Acaso buscara otra perspectiva, esa mínima porción de aura que anida en los corazones más recónditos, ese otro relato que nos convierta en personajes de cuento o en figurantes de alguna superproducción que nos pillara por sorpresa, casi como en la ciudad de los Médici.
Explicaba, a propósito de su novela Pasion nails, Rosario Izquierdo que la verdadera literatura es la que lleva a su autor a ubicarse «en otro lugar diferente al que vivía cuando inició la escritura». Podría haberle pasado a él lo mismo. Que cuando concertó la visita en una amable oficina de turismo de fachada vegetal el lugar fuera otro.
Y que después todos fueran también otros.
Que hubieran entrado a formar parte de la ficción, del relato, que se dice ahora cuando todo es una narración más o menos pactada, ¿un ejercicio de voluntaria suspensión de la credibilidad?

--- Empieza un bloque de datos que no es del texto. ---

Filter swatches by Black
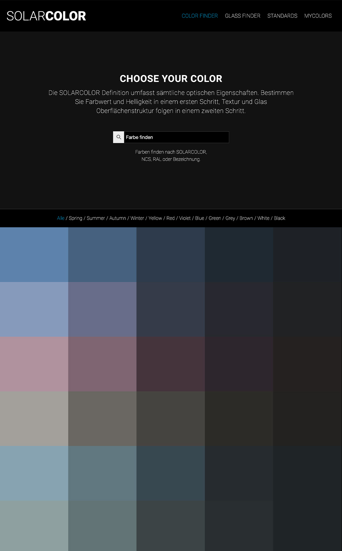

Si después del tan traído y llevado Quijote hemos convenido que La Mancha solo existe como ficción, cómo no extasiarse los guiados visitantes por un gran reloj del que salían, como autómatas, escritor y personajes inmortales al son de una sintonía manchega. Cómo no habitar ese otro lugar de la que hablaba la novelista, y qué mejor lugar que la ficción.
Al cabo la historia es un bien argumentado relato con personajes, a partir de una alcantarilla en el suelo de una plaza sobre fondos volcánicos. Con el sedente Alfonso X de García Donaire que contemplara, eterno, los pináculos transparentes y consistoriales de Fernando Higueras. O con el encabalgado Juan II de Sergio Blanco, en su pedestal limpio siempre de las invasivas pintadas, que agradeciera la liberación de su cerco en el toledano castillo de Montalbán convirtiendo la villa en ciudad con todos sus pronunciamientos. O con el chantre de Coca, recóndito en su alabastro renacentista de San Pedro, bien amurallada la iglesia en sus contrafuertes cilíndricos como nostálgica de aquella muralla medieval transformada en un perímetro de asfalto y ruido por donde transitan, dicen los mapas, varias carreteras nacionales. Ficción, mito, leyenda.